February 23, 2013


Weight for weight, most of the butcher’s meats – PORK, MUTTON – have about the same food value, differing chiefly in the amount of fat that is mixed in with their fibers, and in certain flavoring substances, which give them, when roasted, or broiled, their special flavors. The different flavors are not of any practical importance, except in the case of mutton, which some people dislike and therefore can take only occasionally, and in small amounts.

FAT in Meats:

The amount of fat in meats, however, is more important; and depends largely upon how well the animal has been fed. There is usually the least amount of fat in mutton, and by far the greatest amount in pork. This fat adds to the fuel value of meat, but MAKES IT A LITTLE SLOWER OF DIGESTION; and its presence in large amounts in pork, together with the fact that it lies, not only in layers and streaks, but also mixed in between the fibers of the lean as well has caused this meat to be regarded as richer and more difficult of digestion than MUTTON. This, however is not quite fair to the PORK, because smaller amounts of it will satisfy the appetite and furnish the body with sufficient fuel and nutrition. If it be eaten in moderate amounts and thoroughly chewed, it is a wholesome and valuable food.


Chicken, Duck, and other Poultry, Game, etc. are of much less nutritive value than either PORK, or MUTTON, partly because of the large amount of waste in them, in the form of bones, skin, and tendons, and partly from the greater amount of water in them. But their flavors make them an agreeable change from the staple meats.
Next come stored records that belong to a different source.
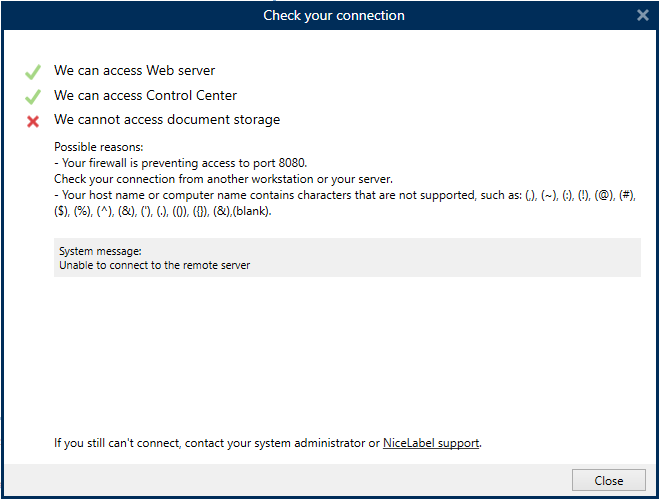Click 'We cannot access document storage' text
The image size is (660, 500).
pyautogui.click(x=167, y=120)
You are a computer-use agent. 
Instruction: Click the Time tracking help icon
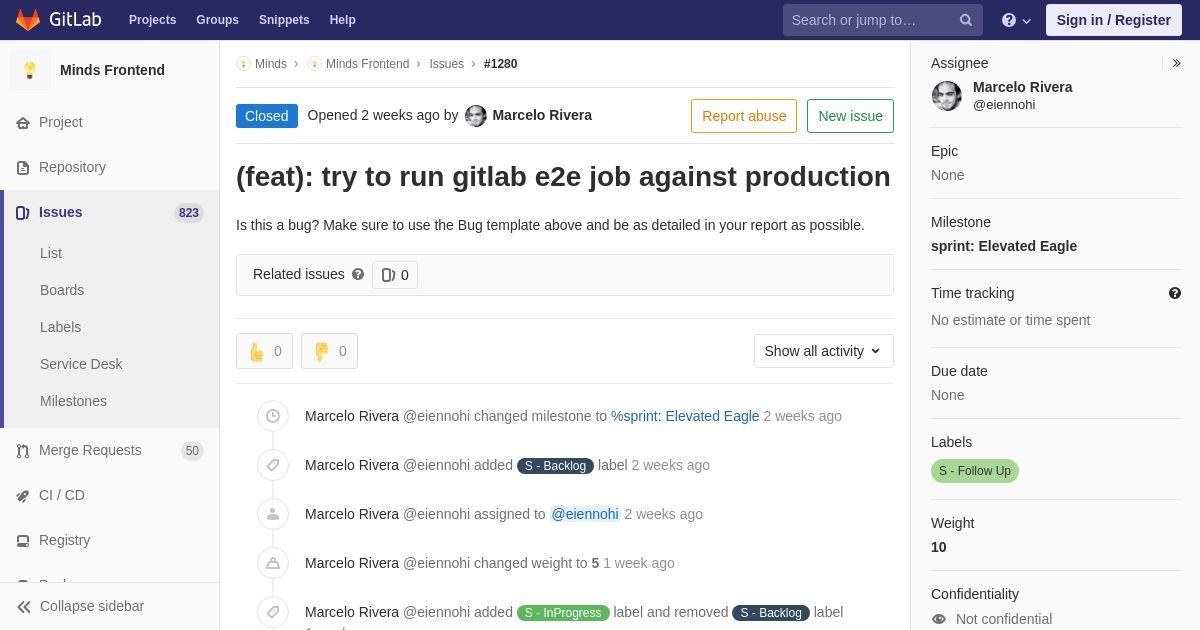click(1175, 293)
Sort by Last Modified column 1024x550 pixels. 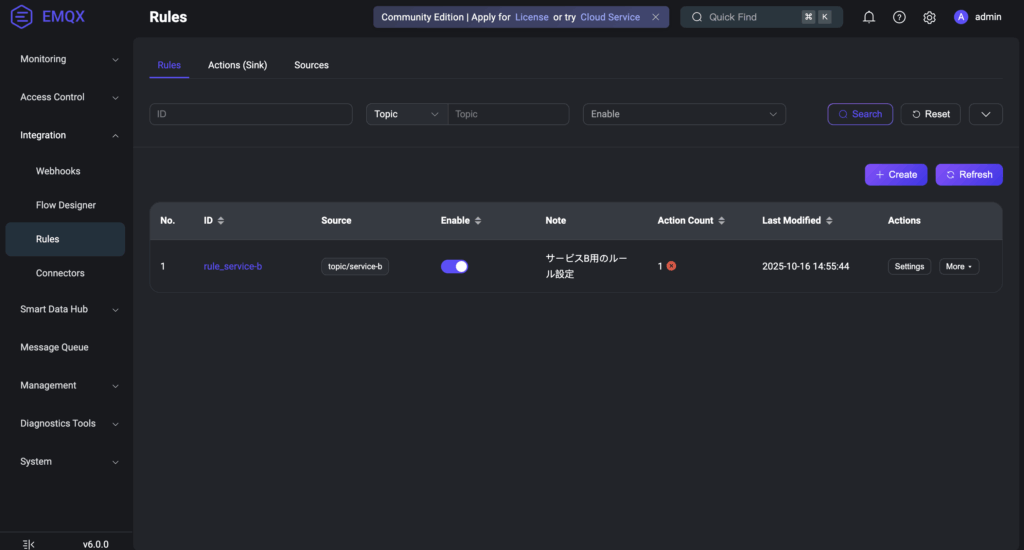pyautogui.click(x=830, y=220)

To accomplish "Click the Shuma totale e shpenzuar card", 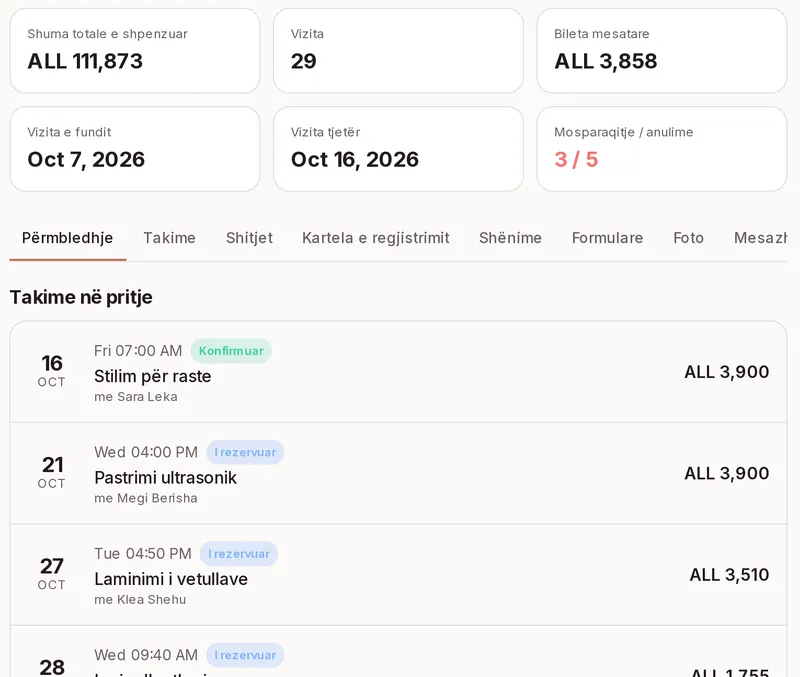I will coord(135,51).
Fish belongs in the same class as poultry and consists of the same muscle substance, but, as you can readily see by the way that it shrinks when dried, contains far more water and has less fuel value. Some of the richer and more solid fishes, like salmon, halibut, and mackerel, contain, in addition to their protein, considerable amounts of fat and, when dried or cured, give a rather high fuel value at moderate cost. But the peculiar flavor of fish, its large percentage of water, and the special make-up of its protein, give it a very low food value, and render it, on the whole, undesirable as a permanent staple food. Races and classes of people who live on it as their chief meat-food are not so vigorous or so healthy as those who eat also the flesh of animals. As a rule, it is not best to use fish as the main dish of a meal oftener than two or three times a week.